Und nicht nur die finanzielle Unterstützung wächst. Erst vor einigen Tagen besuchte Hamburgs Erster Bürgermeister Olaf Scholz das Vorzeige-Start-up Jimdo. Das Team hat mit seinem Baukasten für Webseiten unter anderem schon den Deutschen Gründerpreis abgeräumt. „Wir haben uns über den Besuch sehr gefreut“, sagt Mitgründer Fridtjof Detzner. „Die Politik hat erkannt, wie wichtig es ist, junge Firmen zu unterstützen.“

So auch mit nextMedia.Hamburg, einer gemeinsamen Initiative der Stadt, der örtlichen Gesellschaft für Wirtschaftsförderung und des Vereins Hamburg@Work. Mit dem StartHub bieten sie eine Anlaufstelle für Gründer und organisiert Veranstaltungen zur Förderung und Vernetzung der Szene, wie den Webfuture Award. „Eine solche Einrichtung hat mir damals in der Gründungsphase gefehlt“, sagt Kurfess von Appinio.

Auch die zahlreichen Hamburger Hochschulen haben die Bedeutung von Start-ups erkannt: Sowohl die Technische Universität Hamburg-Harburg als auch private Hochschulen wie die Hamburg Media School betreiben inzwischen eine professionelle Gründerförderung. Um den Standort weiter zu entwickeln, müsse nun vor allem der Austausch mit alteingesessenen Unternehmerfamilien gefördert werden, so Detzner.

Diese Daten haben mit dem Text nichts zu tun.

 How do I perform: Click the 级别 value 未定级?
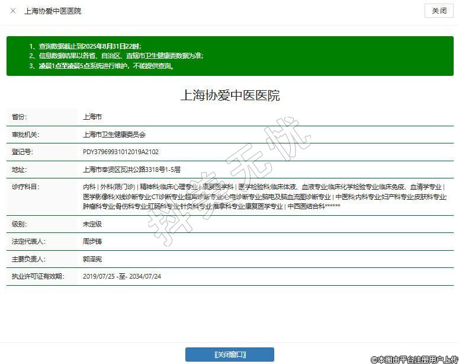point(92,225)
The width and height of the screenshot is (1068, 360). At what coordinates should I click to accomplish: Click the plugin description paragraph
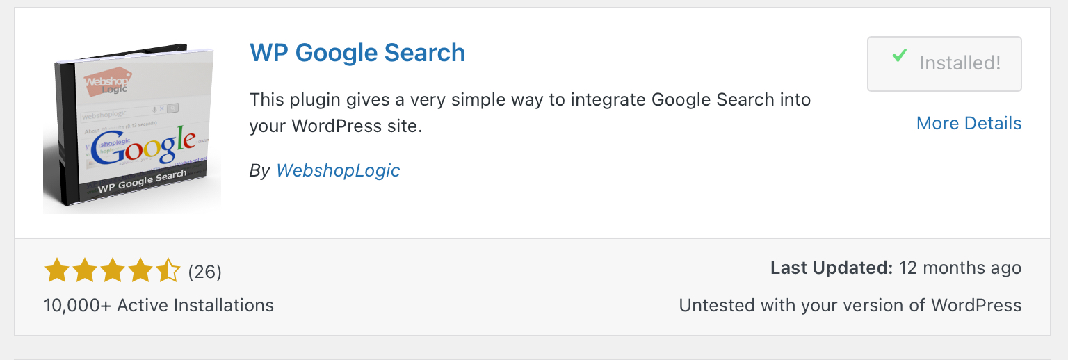pos(530,113)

„Start-ups und Familienunternehmen zusammenbringen“

Denn auch das ist eine der Hamburger Stärken: Der Handelsstandort vereint altes Geld mit über Generationen gewachsener unternehmerischer Erfahrung. Bisher werde diese Ressource allerdings kaum genutzt, sagt Stuffle-Mitgründer Jäger. Und auch Seikel von Hanse Ventures betont: „Wir brauchen Veranstaltungen, die Start-ups und historisch gewachsene Familienunternehmen zusammenbringen.“ Die Gründerschmiede organisiert solche Events bereits, erhofft sich aber in Zukunft mehr Unterstützung von Seiten der Politik dafür. „Das kann unter anderem Vertrauen schaffen.“

Als Vorbild für eine erfolgreiche Partnerschaft zwischen Alt und Neu könnte das Engagement der Hamburger Otto Group dienen. Dort investiert man derzeit rund 300 Millionen Euro in das hauseigene Start-up-Projekt Collins.